### PROBLEM STATEMENT
Please reproduce every record exactly as written, leaving out the pictures.

### STUDY MATERIAL
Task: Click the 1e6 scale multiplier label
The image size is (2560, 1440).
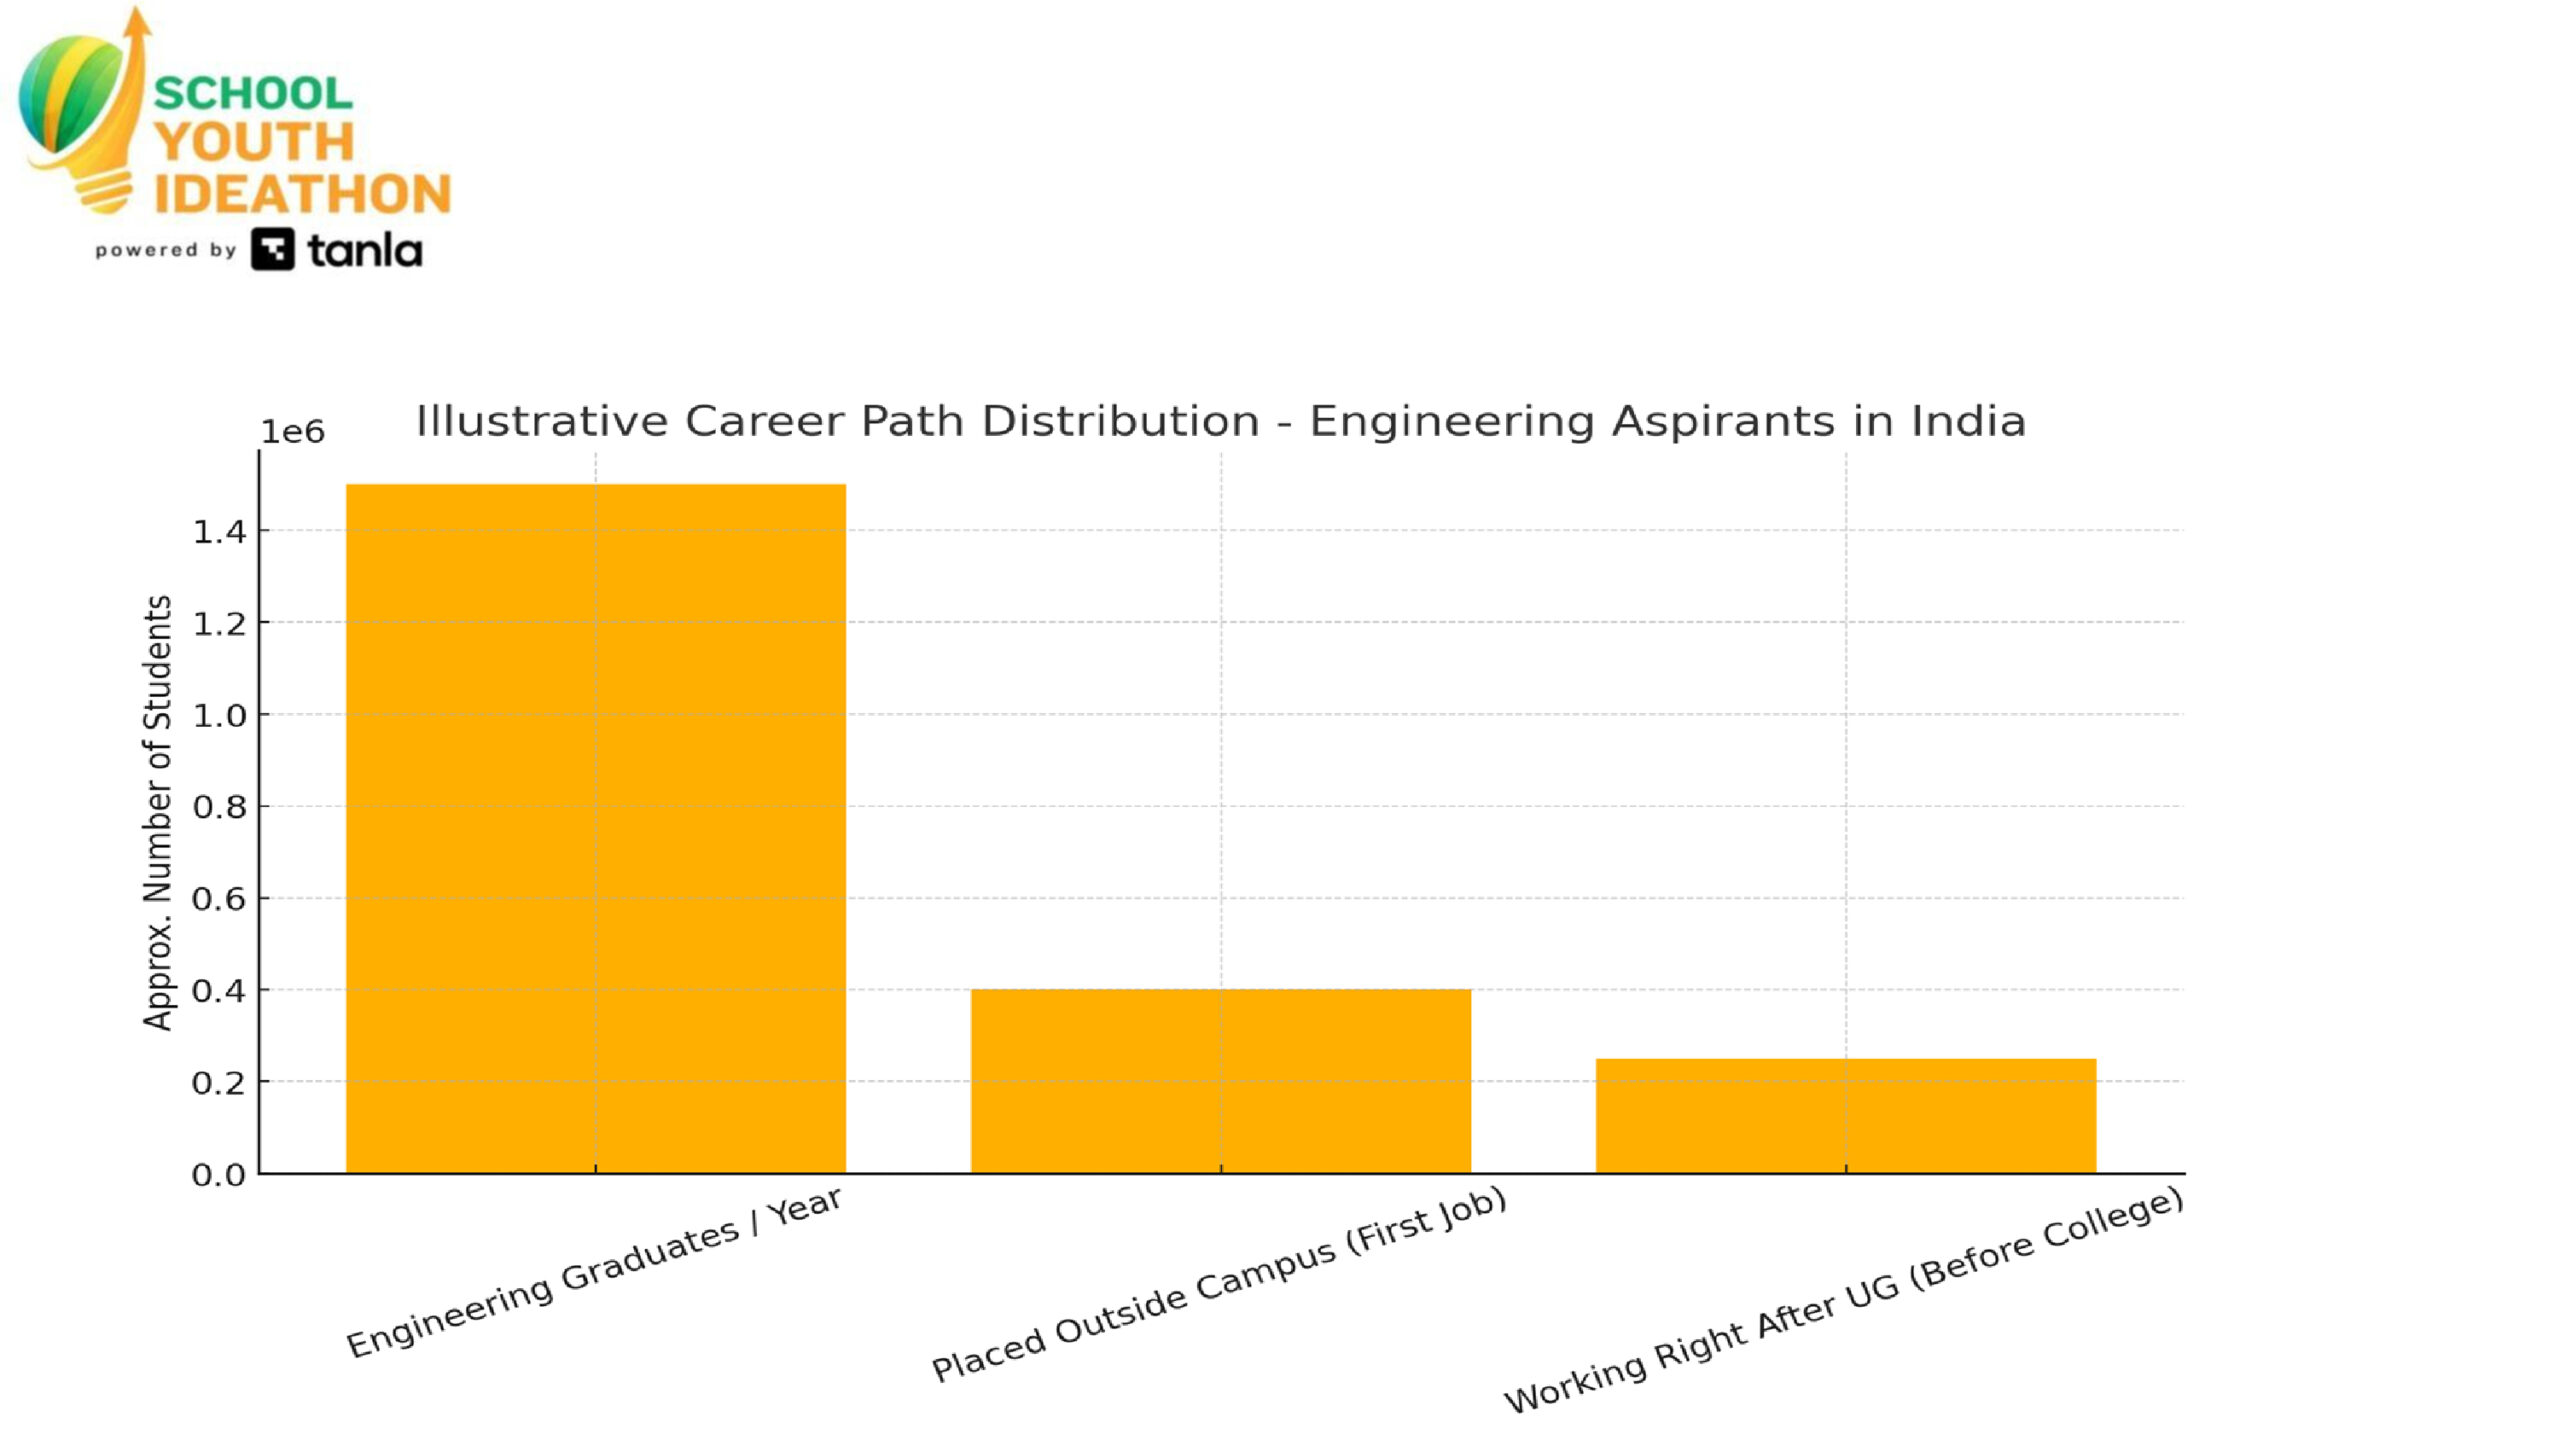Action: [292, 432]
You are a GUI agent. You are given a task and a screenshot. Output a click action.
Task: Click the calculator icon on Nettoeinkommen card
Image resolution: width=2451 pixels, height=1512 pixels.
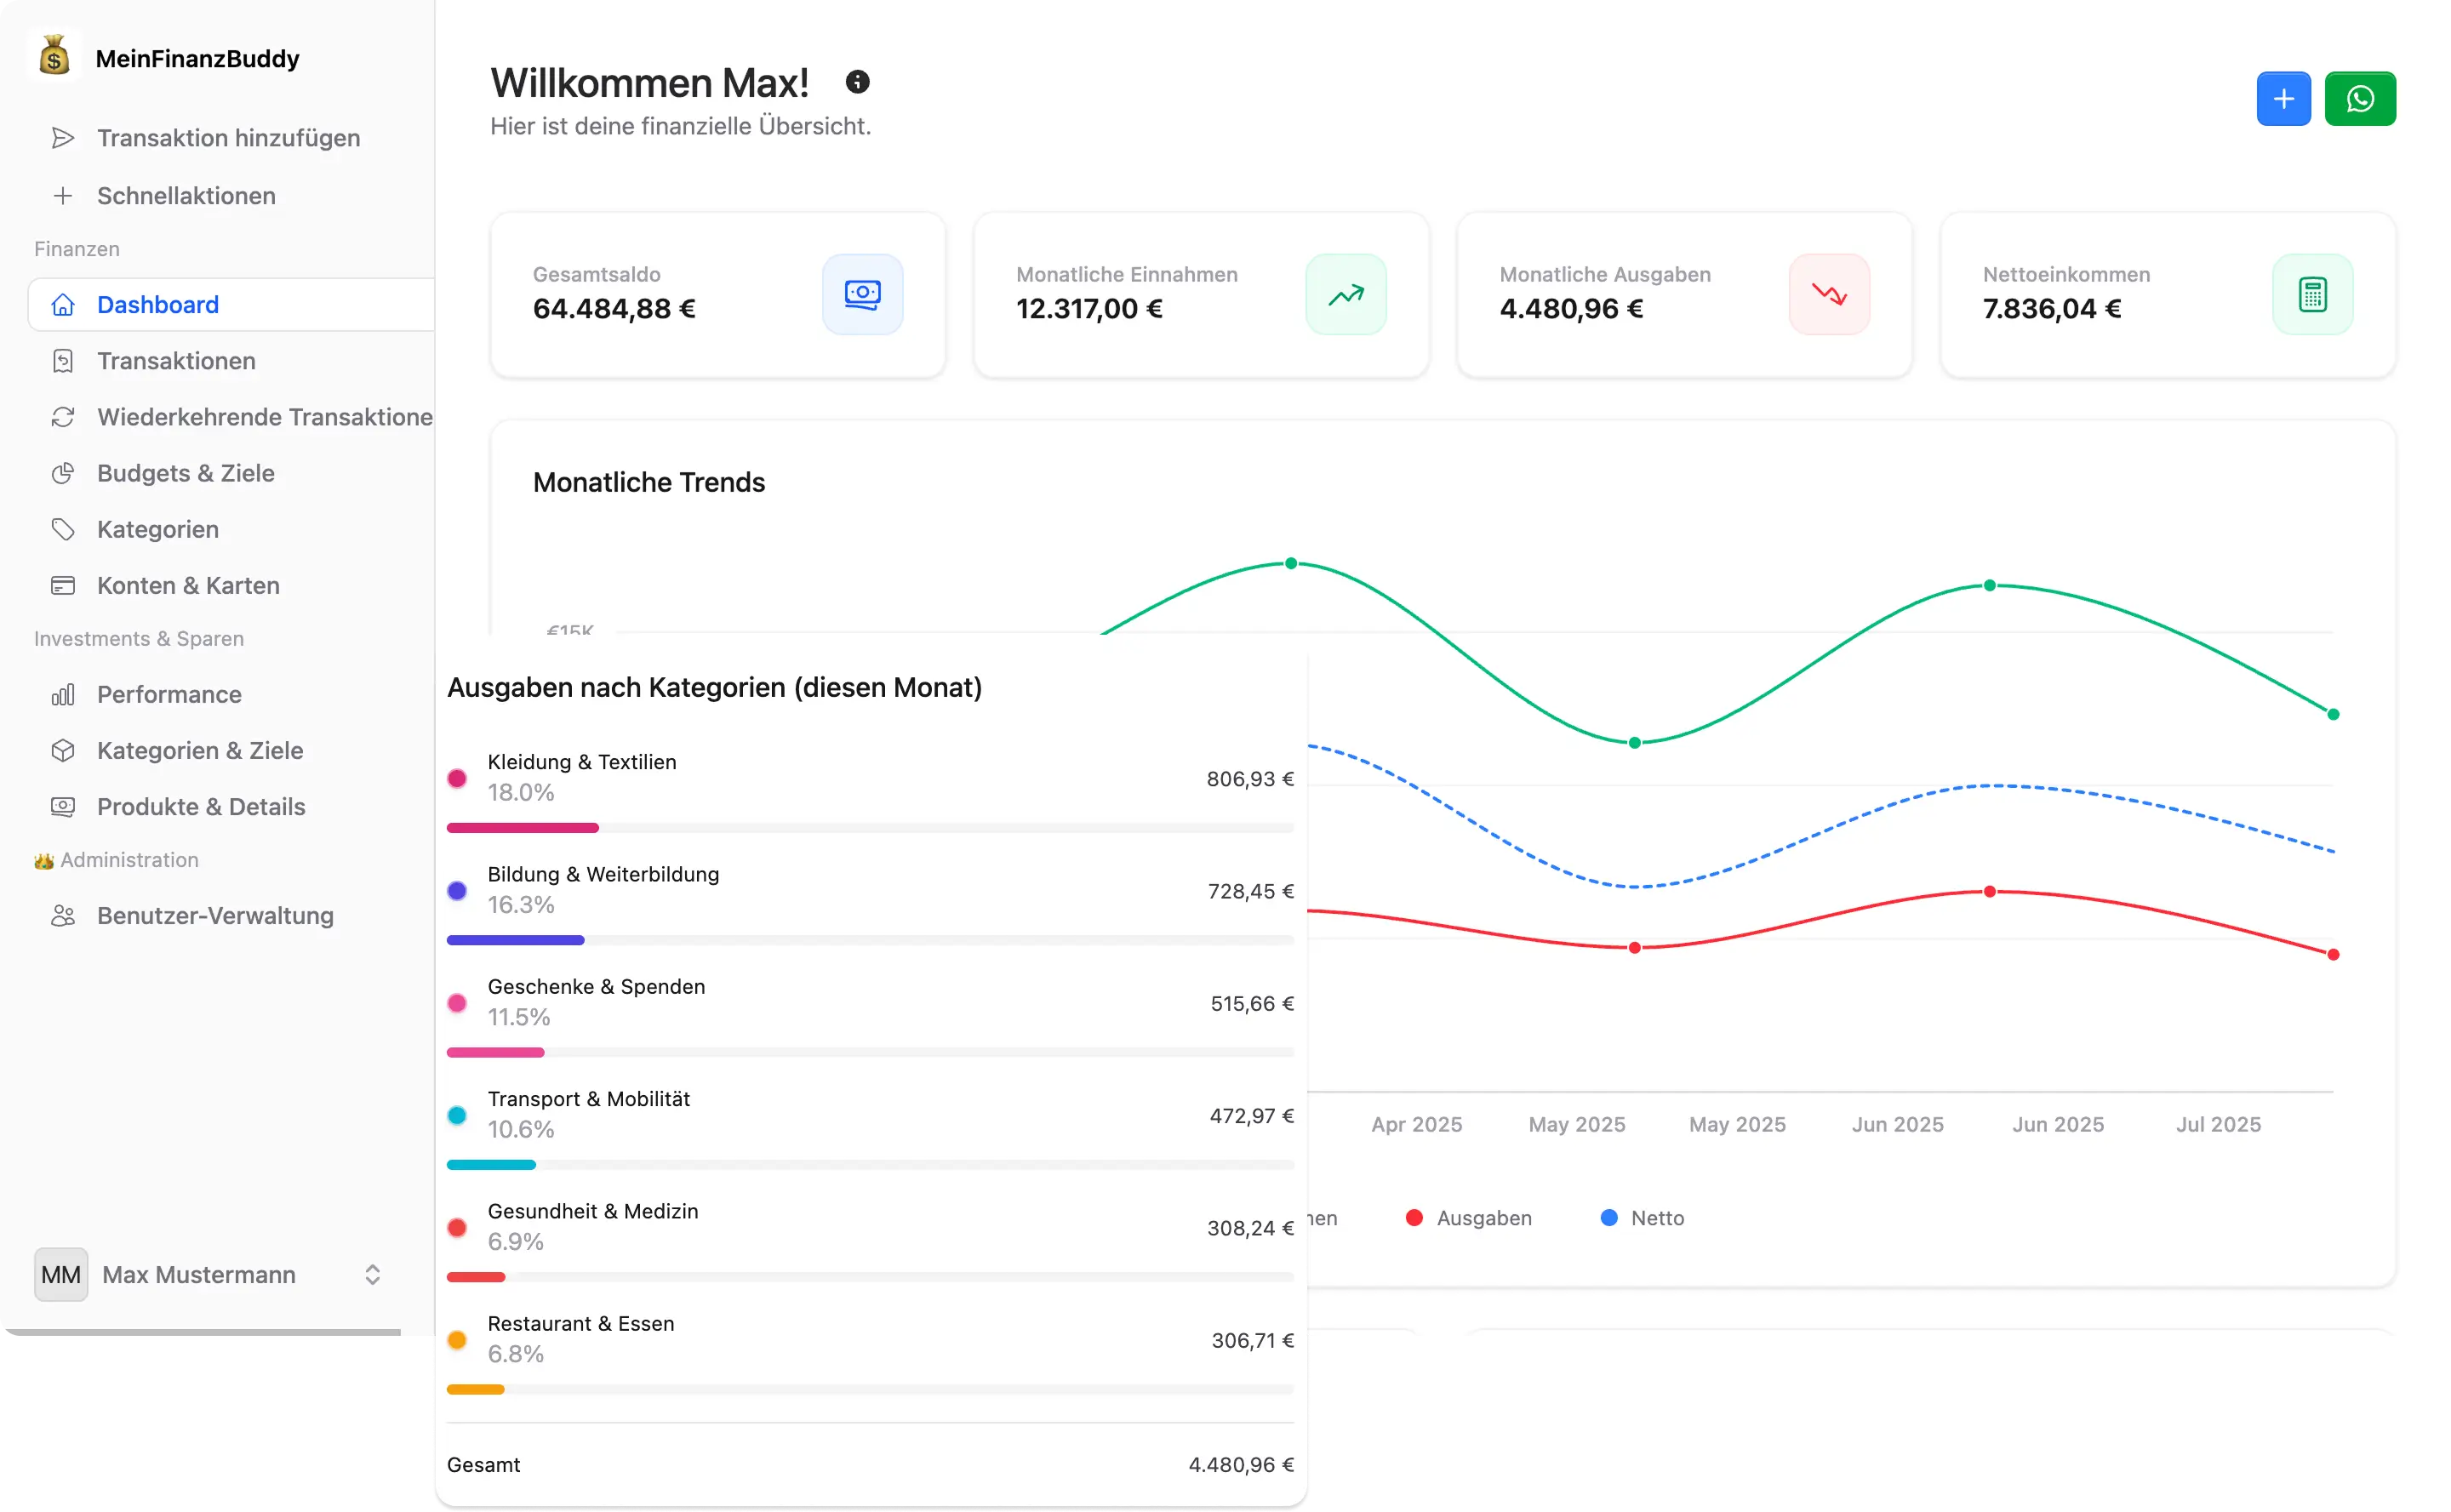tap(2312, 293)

### YOUR SOLUTION
Task: Click the 1e6 scale multiplier label
The image size is (2560, 1440).
Action: [292, 432]
You are a GUI agent. You are given a task and a screenshot. Output a click action.
Task: Click the calculator icon on Nettoeinkommen card
Image resolution: width=2451 pixels, height=1512 pixels.
tap(2312, 293)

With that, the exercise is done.